А ведь иного в нем много. И как вышло так, что этого не замечали?
– Со временем болезнь развивается. Слабость…
Никогда не знаешь, какая информация пригодится в жизни. Матушка рассказывала про остров, на котором жили каннибалы. И о странной болезни, поражавшей взрослых жителей острова. И об изысканиях[1], которые подтвердили связь этой болезни с поеданием мозга умерших.
– Дрожь усиливается. Судороги становятся более частыми. Да и прочие органы начинают отказывать. Генрих не стремился попасть к целителю вовсе не потому, что денег не было. Чахотка… удобный диагноз. Привычный.
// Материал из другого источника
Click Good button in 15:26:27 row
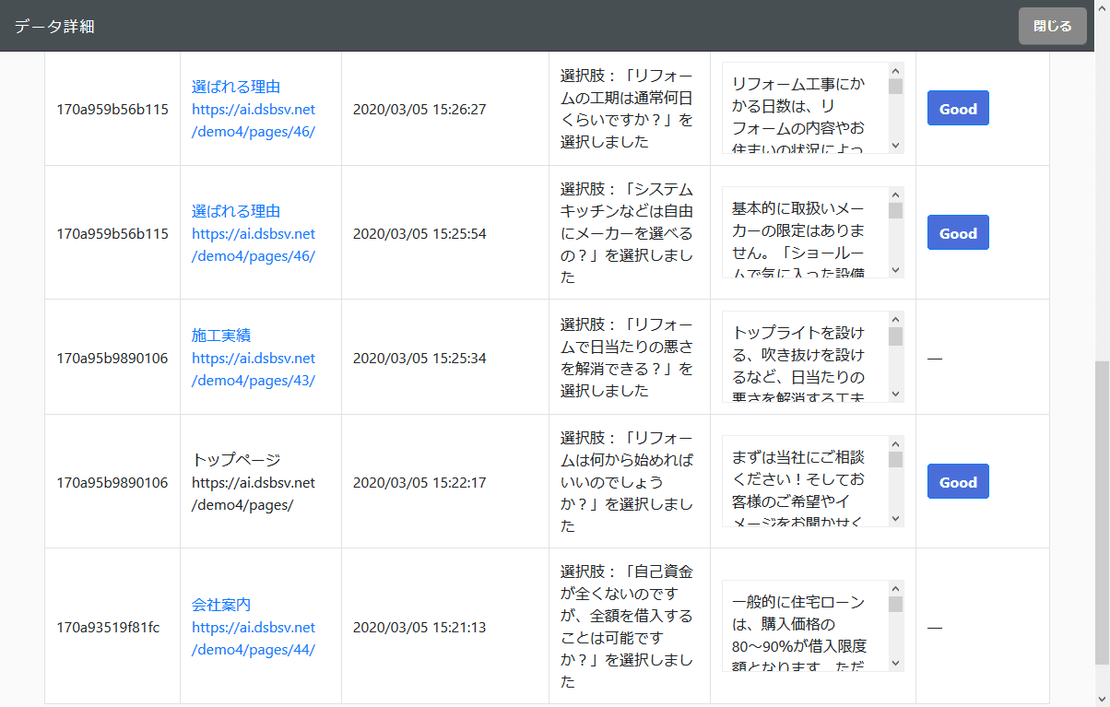Image resolution: width=1110 pixels, height=707 pixels. point(958,109)
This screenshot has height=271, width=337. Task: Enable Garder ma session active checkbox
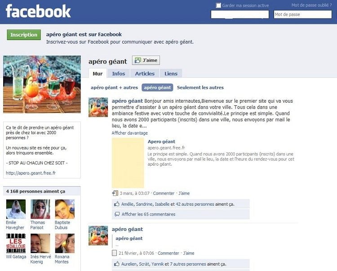(218, 5)
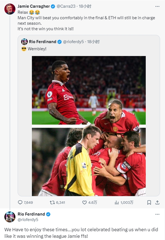The width and height of the screenshot is (165, 240).
Task: Click @rioferdy5 handle in quoted tweet
Action: coord(73,42)
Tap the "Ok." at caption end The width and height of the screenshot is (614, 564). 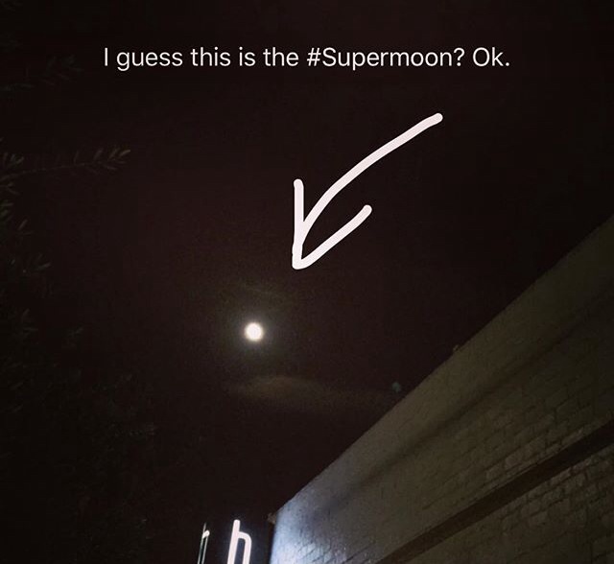[x=491, y=58]

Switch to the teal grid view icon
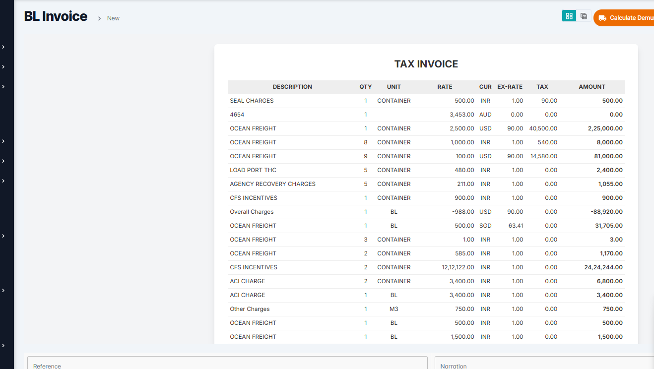click(x=569, y=16)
И заставляющий держаться людей подальше.
– Ты… не понимаешь!
– Понимаю… тот фриц, о котором ты мне рассказывал, он ведь тоже был болен. Верно?
– И что с того?
– Ничего. Генрих съел его мозг. И печень. И с ними заразился… а вот ты, Вася, ты ел?
– Я?
– Тогда. Вспомни. Быть может, получится застать болезнь в самом начале? Что-то сделать…
Ложь.
Бекшеев не любил лгать. Да и сейчас… матушка говорила, что от этой болезни лекарства нет. И судя по тому, как вел себя Генрих, его и вправду не было.
И знал он много больше Бекшеева.
– Я еще не был готов! А теперь… - он стиснул кулаки. – Вы его убили! Это нечестно!
– Вообще-то не мы.
– Вы!
– Силой клянусь, - Бекшеев раскрыл ладонь. И над ней вспыхнул огонек. – Мы не причастны к смерти твоего наставника. А тело его… оно там осталось. На поляне. Мы хотели вынести, но… твоя сестра что-то сделала.
– Вот же ж… жопа, - Васька запрокинул голову.
– Полная, - согласился Бекшеев. – Голодный?
– Мяса пусть принесут. Я мясо ем! Настоящие мужики едят мясо, а ты… не понимаю, что он в тебе нашел! Говорил, что ты сильный, но ты же ж слабый! Тебя пришибить, как нечего делать. Даже твоя баба и та сильнее!
– Если ты хотел меня оскорбить, то не стоит стараться. Я и так знаю, что слабый. И физически Зима действительно сильнее. Про Тихоню я и не говорю.
– Сволочь он!
– Погоди, - Бекшеев поднялся и подошел к двери. – Принесите обед… мяса побольше. И запить чего. Кваса там или молока.
– Молока! – крикнул Васька. – Пусть молока принесут. Но ты не думай, что купил меня.
– Не купил. Честно говоря, мне с тобой разговаривать смысла особого нет. Так, мелочи кое-какие прояснить, а основное я знаю.
– Да ну?
– Ну да, - передразнил Бекшеев, возвращаясь на место. И сел, вытянул ногу, потер. – Все началось, когда пришли они… Генрих… и как звали того, первого?
– Ференц, - Васька некоторое время раздумывал, стоит ли снизойти до ответа, но все же ответил. – Ференц его звали. Фриц Ференц. Смешно, правда?